Dalam laporan harian tanggal 8–10 Mei 2024, tercatat produksi sebesar 9.877 kilogram. Namun, hasil pemeriksaan di lapangan menunjukkan produksi aktual hanya 3.261 kilogram.
“Ada selisih sekitar 6.616 kilogram. Ketidaksesuaian ini menyebabkan perusahaan mengalami kerugian karena stok dalam laporan tidak sesuai dengan kondisi sebenarnya,” jelasnya.
Selain merugikan internal perusahaan, ketidaksesuaian data tersebut juga membuat PT CRS gagal memenuhi rencana penjualan POME kepada mitra kerjanya, PT Jatim Jaya Perkasa.
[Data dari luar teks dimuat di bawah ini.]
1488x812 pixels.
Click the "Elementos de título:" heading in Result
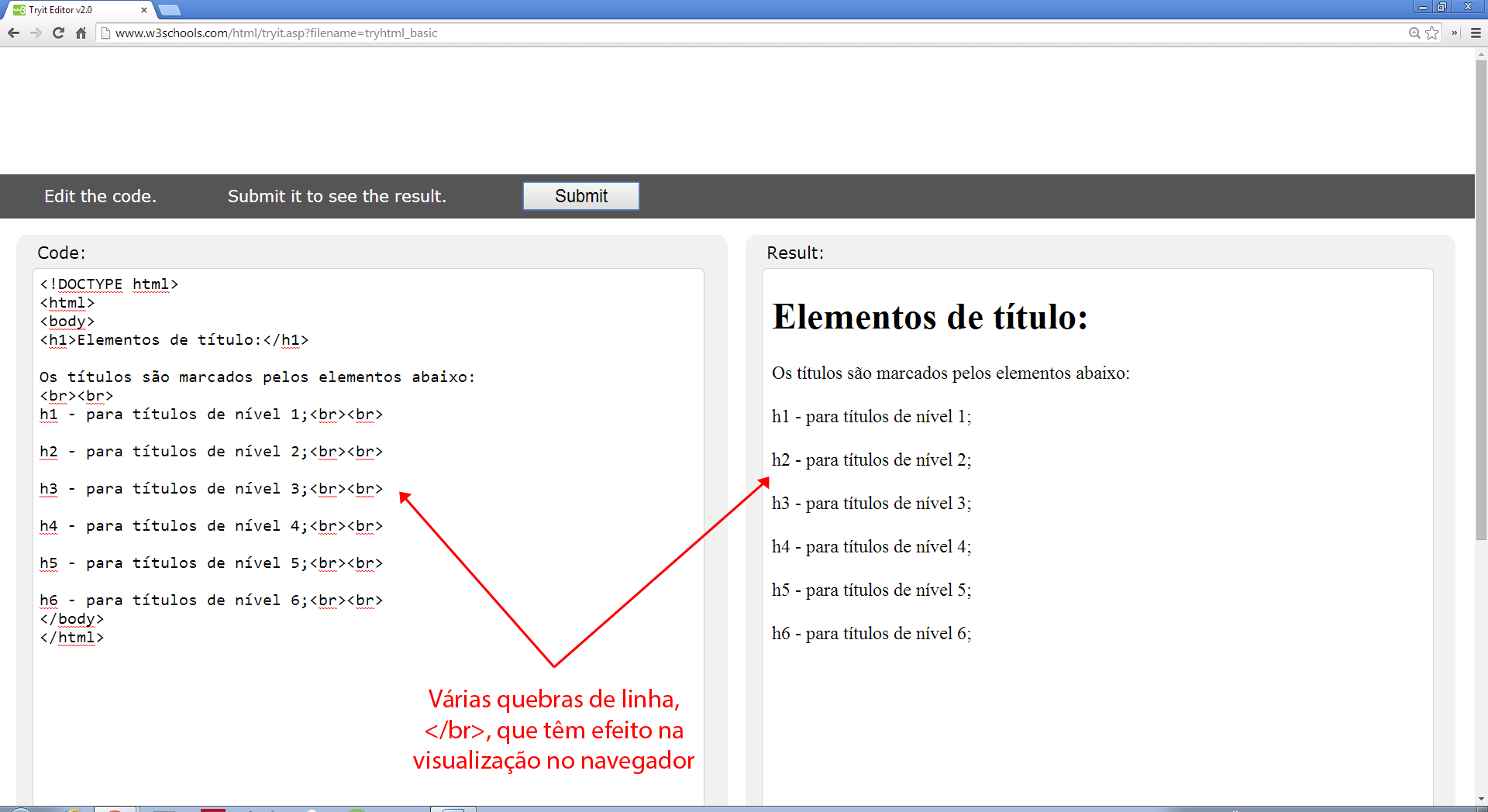930,318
Berdasarkan hasil penyidikan, polisi menetapkan seorang tersangka berinisial LP (41), warga Kota Pekanbaru, yang diduga bertanggung jawab atas penyusunan laporan produksi tersebut.
“Tersangka telah kami panggil pada 6 November 2025 dan langsung diamankan untuk pemeriksaan lebih lanjut,” kata Iptu Gerry.
Polisi turut menyita barang bukti berupa dua lembar laporan pertanggungjawaban dan dua lembar dokumen laporan harian produksi PT CRS.
Atas perbuatannya, tersangka dijerat Pasal 263 Kitab Undang-Undang Hukum Pidana tentang Pemalsuan Dokumen, dengan ancaman hukuman maksimal enam tahun penjara.
“Polres Kuansing berkomitmen menindak tegas setiap tindak pidana yang merugikan perusahaan maupun masyarakat. Penegakan hukum dilakukan secara profesional dan transparan,” katanya.